Имам — массивная неподвижность, иммобильность. Он живет камнем. Его большие сучковатые руки серым гранитом тяжело покоятся на подлокотниках высокого кресла. Его голова, выглядящая слишком большой в сравнении с телом под нею, тяжеловесно громоздится на поразительно тонкой шее, с трудом различимой под черно-седыми пучками бороды. Глаза Имама омрачены; губы его неподвижны. Он — чистая сила, сущий элементаль; он движется в неподвижности, действует в недеянии, говорит, не произнося ни звука. Он — фокусник, а история — его трюк.

Нет, не история: нечто куда более странное.

Разгадку этого ребуса можно услышать сейчас на некоторых тайных радиоволнах, по которым голос обращенного американца Билаля поет священную песнь Имама. Билаль — муэдзин: его голос ныряет в свински короткие радиоволны Кенсингтона и появляется в спящем Деше, превратившись в грозовую речь самого Имама. Начиная с ритуального поношения Императрицы, со списков ее преступлений, убийств, взяток, сексуальных сношений с ящерицами и так далее, он приступает, в конечном итоге, к перезвону на все голоса всенощного воззвания Имама к людям восстать против зла ее Государства.

— Мы свершим революцию, — вещает через него Имам, — это — восстание не только против тирана, но и против истории.

У него есть противник помимо Аиши, и это — сама История. История — кровавое вино, которое более не должно пьянить. История — интоксикант, творение и обитель Дьявола, великого Шайтана, величайшая из лжей — прогресс, наука, право, — с которыми лицом к лицу сошелся Имам. История есть отклонение от Пути, знание есть заблуждение, ибо итог знанию был подведен в тот день, когда Ал-Лах завершил свое откровение Махаунду.

— Мы разрушим завесу истории, — декларирует Билаль сквозь обратившуюся в слух ночь, — и когда она сгинет, мы увидим вместо нее Рай, возвышающийся во всем своем сиянии и славе.

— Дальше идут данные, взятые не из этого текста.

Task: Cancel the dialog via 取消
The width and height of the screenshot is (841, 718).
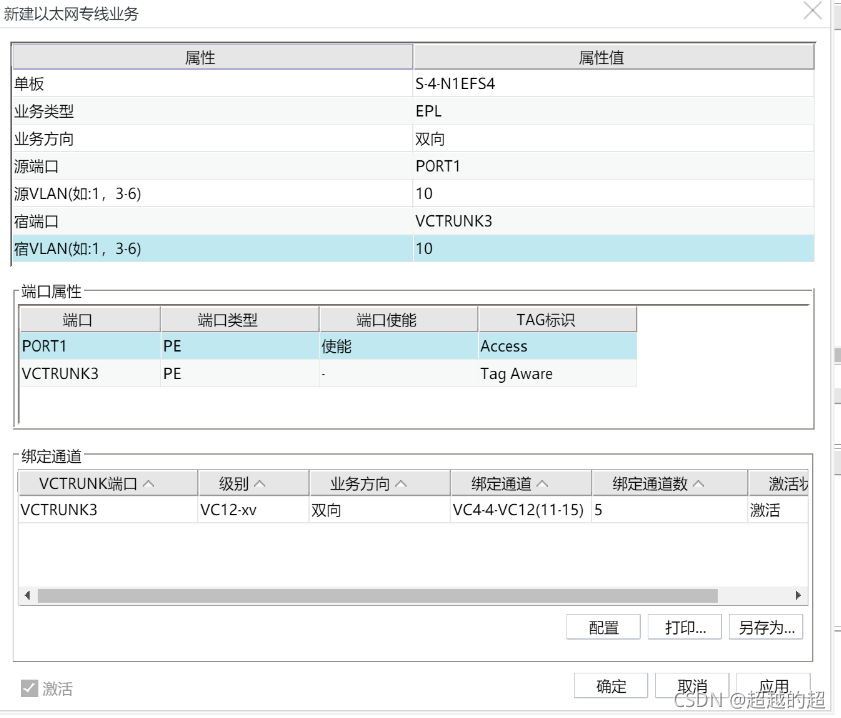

Имам выбрал Билаля для этой задачи за красоту его голоса, возносившего своего обладателя в его прошлой, преуспевающей инкарнации на Эверест хит-парада, не однажды, но дюжины раз, к самой вершине. Голос был богат и авторитетен: голос, привыкший быть услышанным; бережно взлелеянный, прекрасно поставленный, голос американского доверия, оружие Запада, обращенное против своих изготовителей, готовых поддерживать Императрицу и ее тиранию. Сперва Билаль X возражал против такого описания своего голоса. Принадлежа, ко всему прочему, к людям угнетенным, он настаивал, что было несправедливо приравнивать его к империалистам-янки. Имам ответил, не без мягкости: Билаль, Ваше страдание — также и наше. Но чтобы возвести дом власти, надо учиться их способам, впитывать их той самой шкурой, которая является причиной Вашего притеснения. Привычку к власти, ее тембр, ее положение, ее путь отношений с другими. Это болезнь, Билаль, заражающая всех, кто подходит к ней слишком близко. Если властвующий топчется по Вам, Вы заражаетесь через его подошвы.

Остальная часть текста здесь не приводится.